I'm planning to deploy a Google Search Appliance to remotely index an intranet site (transcontinentally). So I will be using the company's network and potentially consuming too much bandwidth. Regarding the configurations that I can use to mitigate the effect of the initial crawl (which is the only one that is perceived as dangerous for the network) we have:
Am I on the right track and can other settings be configured in order not to generate excessive network traffic between the GSA and the Web servers?
The best way to minimize the crawling of a remote site is to not crawl it. Failing that, there are a couple of settings will help it it as noted out above:
1) Host Load Schedule
This sets the number of current threads set to the crawler for the host. Note that this can be a number below 1. (i.e. 2.5) (also noted by BigMikeW)
2) Freshness Tuning
Crawl infrequently actually means "Crawl never again". This works well in conjunction with a meta-url feed which will tell the GSA to recrawl the page or a recrawl request from the administrative console. Crawl frequently actually means: "Crawl Once Per Day". This setting doesn't really mean much now that the crawler has been retuned and the hardware is faster. The GSA will submit requests intra daily to the pages it finds.
3) Crawl schedule
I find that it's not better to turn off the crawler but rather keep it on continuous mode and set the threshold at zero. This allows the natural GSA algorithms to play out. Anything you wish to achieve by scheduling can be achieved by tuning it to zero for the periods you want the crawler quiet.

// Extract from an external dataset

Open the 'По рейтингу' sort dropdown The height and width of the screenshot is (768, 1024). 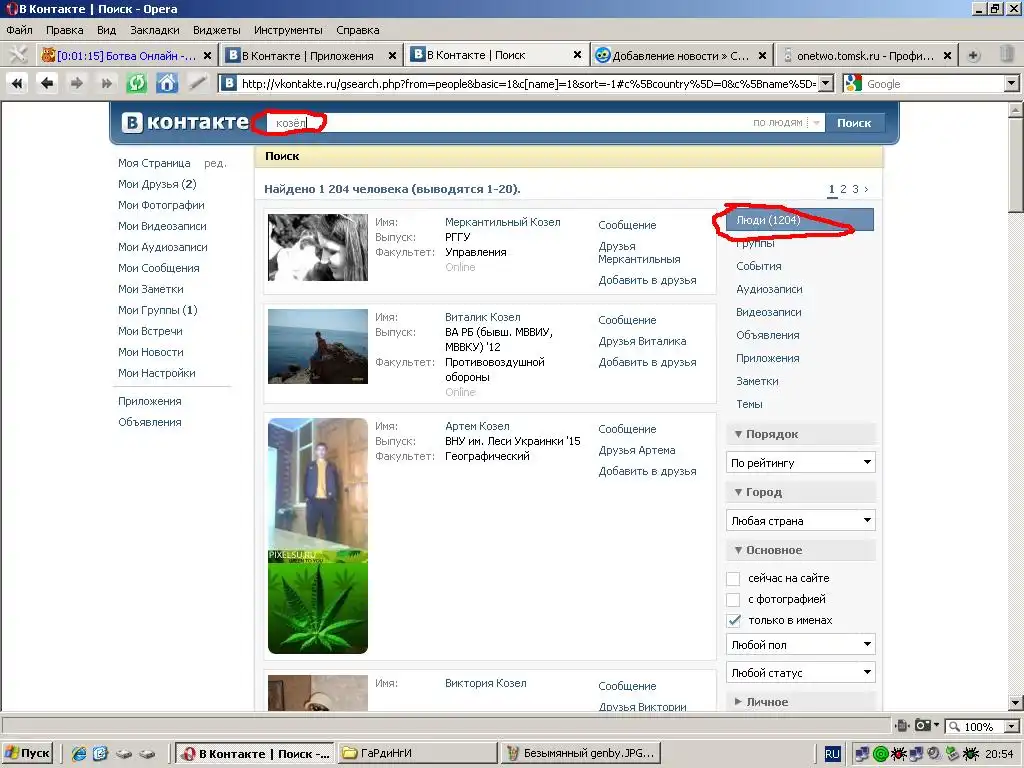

My recommendation for minimizing WAN traffic: 1) Review DNS and add an override if necessary to ensure you are routing to nearest content source 2) Set the content sources pattern to crawl infrequently 3) Create a meta url feed to push content updates.
The last one would take a bit of coding. There is an example sitemap feeder here: https://code.google.com/p/gsafeedmanager/
With this configuration, the GSA will never recrawl the content and will rely on the feed to inform it of updates.
Alternate: 1) Ensure the content source responds to HEAD requests with LAST Modified Dates. Do not configure crawl infrequently. The GSA will detect deltas and slow the crawl down over time.